WORK INSTRUCTION 1
In the text on molting chickens, at about what age do chicks go through their first molt?
WORK INSTRUCTION 2
Name, in order, the areas of the body that the text on molting chickens says lose feathers as a molt progresses.
WORK INSTRUCTION 3
Write the next part of the text on molting chickens, picking up after its final sentence.

DOCUMENT EXTRACT
Anatomy Physiology

Molting Chickens

Everything You Need To Know

As we move into fall I thought I should post something on molting.

I often have chicks that I keep through their teenage stage and sometimes beyond. Looking at a chick’s down I always wonder what they will look like in adulthood. Their first molt, when their first feathers replace fluff, happens when they are about a week old. Other molts occur between 7-9 weeks, 12-13 weeks (sickle and saddle feathers develop in cockerels) and 20-22 weeks (tail feathers).

Adult chickens typically go through their first molt sometime in their second year, usually in late summer or fall when the days start getting shorter.

If you’ve had chickens for a bit you know what molting is: the occasional loss of a few feathers (soft molt) right up to the full-meal-deal blow-out (hard molt) leaving your hens looking patchy and bald. One day I thought there’d been a predator attack, but no, it was just the start of their annual molt.

We lose and regrow body hair continuously, but birds have seasonal molts where large amounts of feathers are dropped so new ones can replace them. Chickens do lose feathers throughout the year, but once a year they lose large amounts of feathers over a period of just a few weeks. It usually looks awful, but it allows them to replace damaged or missing feathers.

The process, involving the gradual loss and gain of feathers, is usually symmetrical with equal loss on each side of the chicken’s body. Molting starts at the head and neck, then down the back, across the breast and thighs and finally their tail feathers. New feathers,  called pinfeathers, return in the same sequence they were lost. Both hens and roosters molt, but in my experience the only feathers my boys drop all at once are from their tails.

GIVEN MATERIAL

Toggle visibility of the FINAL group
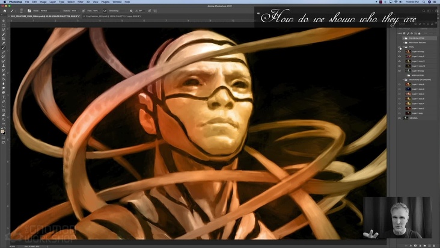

ANSWER BOX 1
At about a week old.

ANSWER BOX 2
1. Head and neck
2. Back
3. Breast and thighs
4. Tail feathers

ANSWER BOX 3
Pin Feathers
Pin Feathers (Credit: Linda Hornby)

Shorter days signal birds to molt in preparation for colder weather. I often think their timing is a bit off when I see bald hens in November when it’s rainy and cold.

Molting is also sparked by disease or stress due to chilling, dehydration or moving to a new flock. That kind of feather loss is usually rapid, involves fewer feathers and doesn’t impact egg production.

As we all know feathers are required for repelling water, protecting skin and regulating body temperature. A side effect of hens molting is their laying slows down, or stops altogether, since protein is diverted from egg laying to feather production. The bonus of getting them through their molt quickly is we’ll start getting more eggs. Win-win for the hens and us.

How To Help Your Birds:

  • Feathers consist of 85% protein, so we’ll need to boost their protein intake to help with them through it
  • Feed them high protein foods: eggs: either scrambled or chopped, hard-boiled; meat: chickens are omnivores and do like meat (including chicken and turkey); fish (if canned, then no salt); canned cat food; pumpkin seeds; sprouted lentils; sunflower seeds; oats (if you’re feeling generous make them porridge, but don’t use quick oats that contain salt or sugar)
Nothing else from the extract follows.